• Try it: Of all the lines in the entries below, give again exactly those starting at the line containing "Transforming Indian Education: Journey" and ending at the line containing "Submit (115, 2544)", both ends included, and no others.

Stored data
::::::::

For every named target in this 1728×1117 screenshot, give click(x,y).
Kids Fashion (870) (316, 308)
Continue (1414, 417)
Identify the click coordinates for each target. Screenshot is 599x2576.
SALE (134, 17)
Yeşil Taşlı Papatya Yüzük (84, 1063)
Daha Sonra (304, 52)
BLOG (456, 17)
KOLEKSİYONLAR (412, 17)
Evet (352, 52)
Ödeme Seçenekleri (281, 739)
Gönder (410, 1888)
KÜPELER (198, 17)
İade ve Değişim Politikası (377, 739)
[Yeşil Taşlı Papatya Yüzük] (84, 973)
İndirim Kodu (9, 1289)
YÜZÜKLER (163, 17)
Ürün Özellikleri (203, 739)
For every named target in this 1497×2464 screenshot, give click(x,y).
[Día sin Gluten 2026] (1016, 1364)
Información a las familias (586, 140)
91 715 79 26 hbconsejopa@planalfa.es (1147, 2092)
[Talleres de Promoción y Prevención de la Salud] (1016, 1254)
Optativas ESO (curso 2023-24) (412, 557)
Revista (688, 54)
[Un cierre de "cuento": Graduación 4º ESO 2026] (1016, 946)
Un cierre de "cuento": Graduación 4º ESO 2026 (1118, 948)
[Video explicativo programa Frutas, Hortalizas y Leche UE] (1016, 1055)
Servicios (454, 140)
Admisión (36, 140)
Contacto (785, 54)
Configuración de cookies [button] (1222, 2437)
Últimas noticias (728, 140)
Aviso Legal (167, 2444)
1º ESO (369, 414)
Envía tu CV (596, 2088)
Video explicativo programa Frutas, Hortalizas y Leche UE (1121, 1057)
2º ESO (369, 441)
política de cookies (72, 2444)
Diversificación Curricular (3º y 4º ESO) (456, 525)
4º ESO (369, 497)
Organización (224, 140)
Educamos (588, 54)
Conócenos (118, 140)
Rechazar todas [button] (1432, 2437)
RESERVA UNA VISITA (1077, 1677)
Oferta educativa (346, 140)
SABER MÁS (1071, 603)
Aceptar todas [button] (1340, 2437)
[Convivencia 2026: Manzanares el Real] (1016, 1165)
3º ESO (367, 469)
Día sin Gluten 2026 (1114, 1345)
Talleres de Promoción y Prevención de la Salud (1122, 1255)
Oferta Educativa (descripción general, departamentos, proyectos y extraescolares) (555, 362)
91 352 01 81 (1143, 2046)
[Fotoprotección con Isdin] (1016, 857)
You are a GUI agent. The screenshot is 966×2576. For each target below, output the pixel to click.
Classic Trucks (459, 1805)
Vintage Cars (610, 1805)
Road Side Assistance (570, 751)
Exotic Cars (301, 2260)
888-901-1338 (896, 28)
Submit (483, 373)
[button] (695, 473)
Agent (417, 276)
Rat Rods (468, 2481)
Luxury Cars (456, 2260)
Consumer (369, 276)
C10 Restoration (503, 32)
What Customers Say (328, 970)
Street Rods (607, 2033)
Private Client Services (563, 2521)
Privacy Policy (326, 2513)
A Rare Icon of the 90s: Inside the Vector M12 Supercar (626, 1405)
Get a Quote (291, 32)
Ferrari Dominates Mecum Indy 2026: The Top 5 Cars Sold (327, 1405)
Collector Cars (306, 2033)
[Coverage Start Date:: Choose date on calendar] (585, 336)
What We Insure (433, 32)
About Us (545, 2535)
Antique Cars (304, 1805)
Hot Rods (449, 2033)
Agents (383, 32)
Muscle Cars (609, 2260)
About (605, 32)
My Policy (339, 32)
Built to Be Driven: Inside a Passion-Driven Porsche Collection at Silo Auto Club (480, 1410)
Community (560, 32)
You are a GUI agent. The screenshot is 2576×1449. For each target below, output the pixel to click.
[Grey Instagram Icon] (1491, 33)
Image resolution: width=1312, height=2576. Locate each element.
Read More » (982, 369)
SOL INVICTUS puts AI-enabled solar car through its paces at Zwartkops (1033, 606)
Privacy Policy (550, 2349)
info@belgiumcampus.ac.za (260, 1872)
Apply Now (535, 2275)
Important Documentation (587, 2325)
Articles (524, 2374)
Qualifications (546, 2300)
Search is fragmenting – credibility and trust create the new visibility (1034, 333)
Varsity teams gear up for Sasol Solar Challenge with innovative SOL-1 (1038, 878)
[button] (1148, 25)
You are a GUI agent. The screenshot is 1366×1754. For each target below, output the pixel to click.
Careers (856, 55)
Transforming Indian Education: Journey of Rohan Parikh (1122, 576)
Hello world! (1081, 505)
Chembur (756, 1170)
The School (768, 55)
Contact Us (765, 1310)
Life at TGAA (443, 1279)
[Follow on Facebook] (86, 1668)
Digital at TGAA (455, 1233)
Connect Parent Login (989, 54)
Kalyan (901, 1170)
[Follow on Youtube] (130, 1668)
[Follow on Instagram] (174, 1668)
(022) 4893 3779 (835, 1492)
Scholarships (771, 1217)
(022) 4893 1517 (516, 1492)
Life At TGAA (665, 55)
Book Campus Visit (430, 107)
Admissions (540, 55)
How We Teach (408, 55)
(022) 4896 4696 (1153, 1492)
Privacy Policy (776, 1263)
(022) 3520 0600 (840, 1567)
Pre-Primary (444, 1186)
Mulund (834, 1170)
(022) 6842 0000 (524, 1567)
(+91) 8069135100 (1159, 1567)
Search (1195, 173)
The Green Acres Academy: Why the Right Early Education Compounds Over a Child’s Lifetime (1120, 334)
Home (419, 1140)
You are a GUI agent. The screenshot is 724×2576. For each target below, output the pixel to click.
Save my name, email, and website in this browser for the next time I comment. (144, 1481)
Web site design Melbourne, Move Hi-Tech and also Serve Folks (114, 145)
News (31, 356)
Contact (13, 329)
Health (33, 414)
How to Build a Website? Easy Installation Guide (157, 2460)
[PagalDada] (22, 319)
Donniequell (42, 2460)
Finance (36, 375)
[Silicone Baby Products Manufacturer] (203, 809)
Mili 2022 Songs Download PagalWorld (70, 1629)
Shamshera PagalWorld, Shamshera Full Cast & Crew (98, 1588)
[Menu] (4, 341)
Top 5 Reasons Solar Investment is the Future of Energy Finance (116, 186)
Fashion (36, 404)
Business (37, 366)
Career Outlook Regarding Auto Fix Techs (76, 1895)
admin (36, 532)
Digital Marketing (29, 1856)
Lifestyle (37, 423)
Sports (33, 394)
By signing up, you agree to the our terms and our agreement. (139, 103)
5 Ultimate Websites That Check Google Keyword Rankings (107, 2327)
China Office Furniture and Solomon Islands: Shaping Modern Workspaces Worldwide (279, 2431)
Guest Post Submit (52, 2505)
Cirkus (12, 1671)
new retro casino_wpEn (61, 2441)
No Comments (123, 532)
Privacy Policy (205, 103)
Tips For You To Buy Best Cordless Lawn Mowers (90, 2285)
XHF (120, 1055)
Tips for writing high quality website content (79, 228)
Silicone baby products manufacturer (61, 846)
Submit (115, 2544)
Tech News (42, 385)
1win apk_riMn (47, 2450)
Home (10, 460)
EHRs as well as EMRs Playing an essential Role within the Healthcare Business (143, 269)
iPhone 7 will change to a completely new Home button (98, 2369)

::::::::

• Final answer:
Transforming Indian Education: Journey of Rohan Parikh (1122, 576)
Hello world! (1081, 505)
Chembur (756, 1170)
The School (768, 55)
Contact Us (765, 1310)
Life at TGAA (443, 1279)
[Follow on Facebook] (86, 1668)
Digital at TGAA (455, 1233)
Connect Parent Login (989, 54)
Kalyan (901, 1170)
[Follow on Youtube] (130, 1668)
[Follow on Instagram] (174, 1668)
(022) 4893 3779 (835, 1492)
Scholarships (771, 1217)
(022) 4893 1517 (516, 1492)
Life At TGAA (665, 55)
Book Campus Visit (430, 107)
Admissions (540, 55)
How We Teach (408, 55)
(022) 4896 4696 (1153, 1492)
Privacy Policy (776, 1263)
(022) 3520 0600 (840, 1567)
Pre-Primary (444, 1186)
Mulund (834, 1170)
(022) 6842 0000 (524, 1567)
(+91) 8069135100 (1159, 1567)
Search (1195, 173)
The Green Acres Academy: Why the Right Early Education Compounds Over a Child’s Lifetime (1120, 334)
Home (419, 1140)
You are a GUI agent. The screenshot is 724×2576. For each target below, output the pixel to click.
Save my name, email, and website in this browser for the next time I comment. (144, 1481)
Web site design Melbourne, Move Hi-Tech and also Serve Folks (114, 145)
News (31, 356)
Contact (13, 329)
Health (33, 414)
How to Build a Website? Easy Installation Guide (157, 2460)
[PagalDada] (22, 319)
Donniequell (42, 2460)
Finance (36, 375)
[Silicone Baby Products Manufacturer] (203, 809)
Mili 2022 Songs Download PagalWorld (70, 1629)
Shamshera PagalWorld, Shamshera Full Cast & Crew (98, 1588)
[Menu] (4, 341)
Top 5 Reasons Solar Investment is the Future of Energy Finance (116, 186)
Fashion (36, 404)
Business (37, 366)
Career Outlook Regarding Auto Fix Techs (76, 1895)
admin (36, 532)
Digital Marketing (29, 1856)
Lifestyle (37, 423)
Sports (33, 394)
By signing up, you agree to the our terms and our agreement. (139, 103)
5 Ultimate Websites That Check Google Keyword Rankings (107, 2327)
China Office Furniture and Solomon Islands: Shaping Modern Workspaces Worldwide (279, 2431)
Guest Post Submit (52, 2505)
Cirkus (12, 1671)
new retro casino_wpEn (61, 2441)
No Comments (123, 532)
Privacy Policy (205, 103)
Tips For You To Buy Best Cordless Lawn Mowers (90, 2285)
XHF (120, 1055)
Tips for writing high quality website content (79, 228)
Silicone baby products manufacturer (61, 846)
Submit (115, 2544)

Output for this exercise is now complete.